A oposição da Venezuela começou uma abordagem diplomática após o levante fracassado do mês passado, incluindo conversas com o regime do ditador Nicolás Maduro. Mas o mais importante apoiador internacional da oposição - os Estados Unidos - está cético em relação à boa fé de Maduro, ou que as conversações levarão à sua destituição do cargo.
A oposição, liderada por Juan Guaidó, enviou emissários a Oslo na semana passada para negociações intermediadas pelo governo norueguês com dois altos funcionários leais a Maduro, incluindo Jorge Rodríguez, ministro das Comunicações do regime.
Quatro pessoas com conhecimento das negociações disseram que os lados não se encontraram diretamente - eles trocaram pontos de vista e propostas através de intermediários diplomáticos.
Um alto funcionário do governo Trump descreveu as propostas do regime na reunião como vagas e carentes de detalhes importantes, particularmente sobre a exigência da oposição de que Maduro renuncie, e sobre a composição de qualquer governo de transição.

--------------------------------------------------

-- Tarefa breve --
Resuma em duas frases o texto sobre as negociações da oposição venezuelana. Não é preciso consultar os dados para realizar esta tarefa.

--------------------------------------------------

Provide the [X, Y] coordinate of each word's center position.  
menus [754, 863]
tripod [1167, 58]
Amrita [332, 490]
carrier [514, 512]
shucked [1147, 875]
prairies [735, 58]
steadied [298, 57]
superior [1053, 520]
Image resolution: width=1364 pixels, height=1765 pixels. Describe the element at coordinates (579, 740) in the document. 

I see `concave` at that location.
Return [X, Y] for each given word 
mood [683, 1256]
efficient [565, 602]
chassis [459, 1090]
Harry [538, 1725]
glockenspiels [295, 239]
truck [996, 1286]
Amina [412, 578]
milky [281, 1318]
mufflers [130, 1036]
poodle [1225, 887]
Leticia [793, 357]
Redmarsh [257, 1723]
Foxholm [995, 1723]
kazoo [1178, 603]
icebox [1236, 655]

--------------------------------------------------

-- Resultado do exercício --
Após o levante fracassado do mês passado, a oposição venezuelana, liderada por Juan Guaidó, iniciou uma abordagem diplomática e enviou emissários a Oslo para negociações intermediadas pelo governo norueguês com altos funcionários leais a Maduro, sem que os lados se encontrassem diretamente. Os Estados Unidos, principal apoiador internacional da oposição, mostram-se céticos quanto à boa-fé de Maduro, e um alto funcionário do governo Trump descreveu as propostas do regime como vagas e carentes de detalhes importantes.